Viewing 11 replies - 1 through 11 (of 11 total)
  • Thread Starter younghusband

    (@younghusband)

    Nothing?

    I am no coder by any means… but what is the encoding on the page where your online form collects the data? If it s NOT utf-8, then what do you expect?

    EDIT. This one is also a good read: https://dev.mysql.com/doc/refman/5.0/en/charset-connection.html

    Moderator Samuel Wood (Otto)

    (@otto42)

    www.remarpro.com Admin

    Add this to your webpage’s HEAD section:

    <meta http-equiv="Content-Type" content="text/html; charset=UTF-8" />

    (That should all be on one line, no breaks)

    Alternatively, configure your webserver to send a UTF-8 content type in the http headers.

    Thread Starter younghusband

    (@younghusband)

    The following is the head of the input page:

    <head>
    <title>Media Admin Panel</title>
    <meta http-equiv="Content-Type" content="text/html; charset=utf-8">
    </head>

    Thread Starter younghusband

    (@younghusband)

    As for the server, WP is installed on the same server. In fact, the Media DB table I put together is in the same DB as WP. I have no problem typing Japanese and English on WP. There must be some code for passing characters that I am not putting into my form…

    Moderator Samuel Wood (Otto)

    (@otto42)

    www.remarpro.com Admin

    If you don’t force the encoding, and in Firefox right click and go to “View Page Info”, what does the encoding show up as?

    Thread Starter younghusband

    (@younghusband)

    I commented out the encoding on all pages (admin, japanese output and english output) and then did what you said in Firefox and it told me: ISO-8859-1

    Something I should mention, this is written in perl, not PHP. I don’t know if that has an effect on the outcome. I was hoping it was just encoding.

    EDIT: Also, looking up the db on phpMyAdmin the MySQL charset is UTF-8 and MySQL connection collation is utf8_unicode_ci

    I guess Otto didn’t suggest to comment out the charset metatag, but to look at the page without setting your browser to utf-8 and see what is the encoding that it gets automatically…

    Thread Starter younghusband

    (@younghusband)

    Oh! Okay, well I tried that and got the same thing: ISO-8859-1

    So the meta tag isn’t forcing the charset to actually change… what to do?

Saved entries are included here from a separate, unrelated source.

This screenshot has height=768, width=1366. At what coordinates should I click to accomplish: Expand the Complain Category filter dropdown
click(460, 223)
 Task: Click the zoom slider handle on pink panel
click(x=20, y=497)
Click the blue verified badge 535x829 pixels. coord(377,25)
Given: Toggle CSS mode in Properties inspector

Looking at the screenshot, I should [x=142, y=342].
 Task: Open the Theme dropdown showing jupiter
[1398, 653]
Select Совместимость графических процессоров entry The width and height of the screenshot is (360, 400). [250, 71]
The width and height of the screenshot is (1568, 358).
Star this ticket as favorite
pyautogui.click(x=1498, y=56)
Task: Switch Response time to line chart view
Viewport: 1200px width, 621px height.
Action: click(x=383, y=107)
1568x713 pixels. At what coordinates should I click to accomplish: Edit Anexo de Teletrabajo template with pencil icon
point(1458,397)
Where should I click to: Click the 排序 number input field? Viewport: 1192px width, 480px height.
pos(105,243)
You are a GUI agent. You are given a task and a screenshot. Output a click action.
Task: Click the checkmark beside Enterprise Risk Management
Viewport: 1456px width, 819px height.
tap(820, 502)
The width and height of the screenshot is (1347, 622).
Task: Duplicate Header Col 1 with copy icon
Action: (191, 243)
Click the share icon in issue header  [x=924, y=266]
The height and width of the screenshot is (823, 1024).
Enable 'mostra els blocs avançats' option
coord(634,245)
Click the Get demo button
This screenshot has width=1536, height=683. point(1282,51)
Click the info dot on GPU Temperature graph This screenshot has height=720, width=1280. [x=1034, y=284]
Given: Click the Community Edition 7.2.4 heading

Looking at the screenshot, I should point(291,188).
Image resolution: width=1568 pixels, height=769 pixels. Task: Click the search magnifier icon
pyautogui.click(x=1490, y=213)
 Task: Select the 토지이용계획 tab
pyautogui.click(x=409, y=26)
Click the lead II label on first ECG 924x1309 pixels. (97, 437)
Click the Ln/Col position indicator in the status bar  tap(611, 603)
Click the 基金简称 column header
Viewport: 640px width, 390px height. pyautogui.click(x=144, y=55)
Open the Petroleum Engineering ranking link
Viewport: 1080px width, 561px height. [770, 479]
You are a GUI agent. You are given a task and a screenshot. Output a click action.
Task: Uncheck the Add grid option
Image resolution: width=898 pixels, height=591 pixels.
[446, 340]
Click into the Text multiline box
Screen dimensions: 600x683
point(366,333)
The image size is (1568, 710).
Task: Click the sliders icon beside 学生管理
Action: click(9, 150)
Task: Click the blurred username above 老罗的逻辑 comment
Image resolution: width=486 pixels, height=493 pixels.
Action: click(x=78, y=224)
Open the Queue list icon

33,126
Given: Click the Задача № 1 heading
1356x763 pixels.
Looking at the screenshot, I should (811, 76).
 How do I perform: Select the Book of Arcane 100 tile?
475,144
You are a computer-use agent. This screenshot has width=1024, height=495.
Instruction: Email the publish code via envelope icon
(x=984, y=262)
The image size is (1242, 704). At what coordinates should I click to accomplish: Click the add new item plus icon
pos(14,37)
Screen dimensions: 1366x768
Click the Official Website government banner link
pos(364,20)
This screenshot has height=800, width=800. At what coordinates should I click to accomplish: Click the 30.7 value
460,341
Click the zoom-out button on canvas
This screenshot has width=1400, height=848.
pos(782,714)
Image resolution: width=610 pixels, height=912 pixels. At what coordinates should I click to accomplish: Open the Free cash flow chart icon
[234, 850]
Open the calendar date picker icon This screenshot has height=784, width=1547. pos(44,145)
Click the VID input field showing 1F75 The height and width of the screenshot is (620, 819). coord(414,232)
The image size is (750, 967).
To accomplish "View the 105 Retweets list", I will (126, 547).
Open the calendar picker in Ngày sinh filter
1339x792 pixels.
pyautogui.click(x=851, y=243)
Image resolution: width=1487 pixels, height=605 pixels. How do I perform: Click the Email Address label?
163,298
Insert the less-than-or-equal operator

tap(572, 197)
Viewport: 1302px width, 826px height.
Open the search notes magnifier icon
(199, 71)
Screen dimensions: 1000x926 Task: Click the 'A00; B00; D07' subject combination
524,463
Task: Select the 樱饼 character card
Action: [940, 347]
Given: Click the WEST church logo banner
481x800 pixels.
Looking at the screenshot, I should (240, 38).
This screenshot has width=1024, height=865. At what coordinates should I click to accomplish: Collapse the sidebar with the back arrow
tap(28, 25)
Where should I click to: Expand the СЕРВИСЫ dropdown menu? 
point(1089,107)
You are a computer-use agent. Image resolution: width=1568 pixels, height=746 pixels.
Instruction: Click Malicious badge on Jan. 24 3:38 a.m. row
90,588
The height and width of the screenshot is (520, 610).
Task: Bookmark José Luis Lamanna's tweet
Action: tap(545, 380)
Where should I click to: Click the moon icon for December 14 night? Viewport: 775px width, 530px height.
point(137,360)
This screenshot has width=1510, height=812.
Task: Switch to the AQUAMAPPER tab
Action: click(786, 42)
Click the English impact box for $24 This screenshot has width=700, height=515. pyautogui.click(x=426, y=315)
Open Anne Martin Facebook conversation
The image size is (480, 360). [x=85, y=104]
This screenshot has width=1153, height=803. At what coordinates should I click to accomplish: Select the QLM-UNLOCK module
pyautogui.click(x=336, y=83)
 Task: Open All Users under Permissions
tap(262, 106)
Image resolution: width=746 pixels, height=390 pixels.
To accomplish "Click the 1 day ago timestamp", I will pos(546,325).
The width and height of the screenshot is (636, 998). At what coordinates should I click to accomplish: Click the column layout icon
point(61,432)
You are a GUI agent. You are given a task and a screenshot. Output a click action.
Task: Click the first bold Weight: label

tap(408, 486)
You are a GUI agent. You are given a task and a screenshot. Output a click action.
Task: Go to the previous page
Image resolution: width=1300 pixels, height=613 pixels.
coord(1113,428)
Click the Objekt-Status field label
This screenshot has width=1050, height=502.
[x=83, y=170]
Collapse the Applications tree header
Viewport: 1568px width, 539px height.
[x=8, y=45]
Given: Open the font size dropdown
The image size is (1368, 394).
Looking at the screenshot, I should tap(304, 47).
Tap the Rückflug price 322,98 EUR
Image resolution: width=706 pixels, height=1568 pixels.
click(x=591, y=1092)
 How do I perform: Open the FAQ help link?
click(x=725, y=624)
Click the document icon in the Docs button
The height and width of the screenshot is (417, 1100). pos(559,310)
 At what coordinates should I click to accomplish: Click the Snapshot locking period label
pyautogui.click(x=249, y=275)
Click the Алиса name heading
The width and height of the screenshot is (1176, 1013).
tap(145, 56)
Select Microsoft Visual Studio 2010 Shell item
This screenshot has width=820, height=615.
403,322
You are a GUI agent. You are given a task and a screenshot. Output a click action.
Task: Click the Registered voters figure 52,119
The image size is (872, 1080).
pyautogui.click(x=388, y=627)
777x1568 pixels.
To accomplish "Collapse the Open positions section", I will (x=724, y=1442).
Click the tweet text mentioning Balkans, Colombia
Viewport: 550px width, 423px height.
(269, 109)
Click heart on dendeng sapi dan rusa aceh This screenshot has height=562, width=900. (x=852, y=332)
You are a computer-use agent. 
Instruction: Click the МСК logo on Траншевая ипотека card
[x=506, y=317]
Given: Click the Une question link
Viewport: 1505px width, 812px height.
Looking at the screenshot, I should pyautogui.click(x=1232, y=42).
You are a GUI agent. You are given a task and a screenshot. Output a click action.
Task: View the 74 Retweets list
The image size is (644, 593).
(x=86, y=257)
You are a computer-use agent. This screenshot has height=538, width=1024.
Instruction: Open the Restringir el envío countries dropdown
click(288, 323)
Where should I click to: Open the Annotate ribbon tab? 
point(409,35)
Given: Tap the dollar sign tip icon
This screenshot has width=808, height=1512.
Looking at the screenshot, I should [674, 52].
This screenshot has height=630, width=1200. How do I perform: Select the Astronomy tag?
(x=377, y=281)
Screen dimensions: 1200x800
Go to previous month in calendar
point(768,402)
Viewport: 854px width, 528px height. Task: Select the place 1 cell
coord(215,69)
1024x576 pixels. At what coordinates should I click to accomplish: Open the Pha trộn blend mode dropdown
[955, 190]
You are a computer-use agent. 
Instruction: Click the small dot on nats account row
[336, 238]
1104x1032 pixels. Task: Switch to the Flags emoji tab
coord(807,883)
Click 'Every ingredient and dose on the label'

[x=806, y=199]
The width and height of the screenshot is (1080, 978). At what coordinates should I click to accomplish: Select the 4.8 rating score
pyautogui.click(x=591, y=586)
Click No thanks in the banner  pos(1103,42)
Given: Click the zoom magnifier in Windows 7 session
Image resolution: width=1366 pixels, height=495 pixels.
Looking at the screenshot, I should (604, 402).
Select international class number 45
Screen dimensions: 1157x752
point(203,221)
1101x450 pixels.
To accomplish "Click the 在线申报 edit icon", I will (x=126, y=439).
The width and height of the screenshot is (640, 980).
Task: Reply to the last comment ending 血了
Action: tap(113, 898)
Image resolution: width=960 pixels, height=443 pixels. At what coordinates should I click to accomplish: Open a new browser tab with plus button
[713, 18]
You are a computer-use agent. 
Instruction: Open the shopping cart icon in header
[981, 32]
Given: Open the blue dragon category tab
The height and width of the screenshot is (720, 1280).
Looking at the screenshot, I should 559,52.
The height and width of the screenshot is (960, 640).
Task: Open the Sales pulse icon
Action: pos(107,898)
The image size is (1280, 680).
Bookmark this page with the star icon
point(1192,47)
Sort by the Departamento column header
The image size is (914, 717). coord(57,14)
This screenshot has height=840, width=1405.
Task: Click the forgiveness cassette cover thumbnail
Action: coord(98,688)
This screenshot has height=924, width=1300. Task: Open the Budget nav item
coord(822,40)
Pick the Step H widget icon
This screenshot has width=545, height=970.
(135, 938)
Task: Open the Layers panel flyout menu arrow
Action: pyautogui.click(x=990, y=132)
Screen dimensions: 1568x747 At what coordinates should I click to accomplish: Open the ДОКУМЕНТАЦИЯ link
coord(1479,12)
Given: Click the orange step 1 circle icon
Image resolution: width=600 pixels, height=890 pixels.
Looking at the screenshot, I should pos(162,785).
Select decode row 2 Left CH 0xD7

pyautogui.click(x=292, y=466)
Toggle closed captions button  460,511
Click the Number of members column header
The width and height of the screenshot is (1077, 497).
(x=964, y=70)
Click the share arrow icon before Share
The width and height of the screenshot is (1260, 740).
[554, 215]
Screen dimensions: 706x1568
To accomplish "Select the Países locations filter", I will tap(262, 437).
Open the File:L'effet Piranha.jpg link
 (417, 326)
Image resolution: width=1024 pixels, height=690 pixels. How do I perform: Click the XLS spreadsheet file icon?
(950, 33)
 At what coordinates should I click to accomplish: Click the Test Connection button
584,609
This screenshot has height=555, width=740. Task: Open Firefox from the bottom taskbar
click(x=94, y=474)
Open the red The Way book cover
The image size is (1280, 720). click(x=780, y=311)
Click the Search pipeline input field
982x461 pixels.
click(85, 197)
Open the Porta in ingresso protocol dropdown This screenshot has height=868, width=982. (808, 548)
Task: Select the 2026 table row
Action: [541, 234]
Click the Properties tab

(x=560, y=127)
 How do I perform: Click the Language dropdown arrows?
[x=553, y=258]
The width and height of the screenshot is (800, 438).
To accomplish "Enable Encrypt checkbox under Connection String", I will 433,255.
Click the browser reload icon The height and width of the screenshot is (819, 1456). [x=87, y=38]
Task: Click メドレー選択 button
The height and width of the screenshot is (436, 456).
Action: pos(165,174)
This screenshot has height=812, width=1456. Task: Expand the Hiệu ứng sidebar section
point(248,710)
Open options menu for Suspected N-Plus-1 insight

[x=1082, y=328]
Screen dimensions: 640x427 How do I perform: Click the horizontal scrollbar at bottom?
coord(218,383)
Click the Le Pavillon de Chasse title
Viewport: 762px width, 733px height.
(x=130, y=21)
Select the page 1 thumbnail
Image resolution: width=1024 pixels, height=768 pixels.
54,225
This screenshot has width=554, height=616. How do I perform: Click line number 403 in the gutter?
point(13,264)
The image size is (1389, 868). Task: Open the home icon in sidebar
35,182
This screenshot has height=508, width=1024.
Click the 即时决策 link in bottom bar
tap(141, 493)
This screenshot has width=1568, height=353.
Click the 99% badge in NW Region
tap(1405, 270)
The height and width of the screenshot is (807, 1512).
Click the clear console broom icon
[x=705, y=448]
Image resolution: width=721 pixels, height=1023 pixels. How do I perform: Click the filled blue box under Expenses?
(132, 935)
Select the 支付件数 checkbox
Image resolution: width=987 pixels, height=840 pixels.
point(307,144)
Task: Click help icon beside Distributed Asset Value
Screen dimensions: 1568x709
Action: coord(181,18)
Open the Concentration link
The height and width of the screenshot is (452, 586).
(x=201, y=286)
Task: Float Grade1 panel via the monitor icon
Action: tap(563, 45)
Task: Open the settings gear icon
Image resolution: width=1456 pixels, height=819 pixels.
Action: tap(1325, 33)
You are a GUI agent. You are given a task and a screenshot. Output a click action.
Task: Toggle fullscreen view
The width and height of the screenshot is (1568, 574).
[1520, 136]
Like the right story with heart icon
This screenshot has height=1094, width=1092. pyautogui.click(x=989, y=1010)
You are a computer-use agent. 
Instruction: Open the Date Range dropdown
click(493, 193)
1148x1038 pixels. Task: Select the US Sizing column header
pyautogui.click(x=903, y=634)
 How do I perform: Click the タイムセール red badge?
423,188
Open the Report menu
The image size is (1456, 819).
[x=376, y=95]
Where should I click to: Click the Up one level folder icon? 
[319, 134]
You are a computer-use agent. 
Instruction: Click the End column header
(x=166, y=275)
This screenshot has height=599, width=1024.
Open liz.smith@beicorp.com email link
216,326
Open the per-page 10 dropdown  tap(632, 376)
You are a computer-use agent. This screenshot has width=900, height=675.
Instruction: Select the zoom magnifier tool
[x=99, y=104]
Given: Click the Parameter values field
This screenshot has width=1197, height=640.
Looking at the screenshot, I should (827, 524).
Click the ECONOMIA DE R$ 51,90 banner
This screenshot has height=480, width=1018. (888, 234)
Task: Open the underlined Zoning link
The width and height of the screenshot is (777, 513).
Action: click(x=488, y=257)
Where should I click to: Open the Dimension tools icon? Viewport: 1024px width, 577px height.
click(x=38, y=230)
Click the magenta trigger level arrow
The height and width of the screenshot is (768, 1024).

    Moderator Samuel Wood (Otto)

    (@otto42)

    www.remarpro.com Admin

    A few things:
    a) The meta tag needs to be closed. So either change the end to /> or add a </meta> after it. Always close all tags.
    b) UTF-8 should be capitalized. iso-8859-1 should not.
    c) If you are writing this as a script, just set the Content-Type header directly. It should be “text/html; charset=UTF-8”. In PHP, I would do this with:
    header("Content-Type: text/html; charset=UTF-8");
    before any output was made, so probably right at the top of the script. I do not know what the Perl equivalent of this would be.

    Thread Starter younghusband

    (@younghusband)

    Well, I closed the tag but in FF the encoding still comes up as ISO-8859-1. (in the META section is states UTF-8…)

    Still no go though…

    I found out how to set the charset in perl:

    print "Content-Type: text/html; charset=utf-8nn";

    I will have to consult a perl pro to get this into the script and see if that works.

    Thanks for your help Otto and Moshu.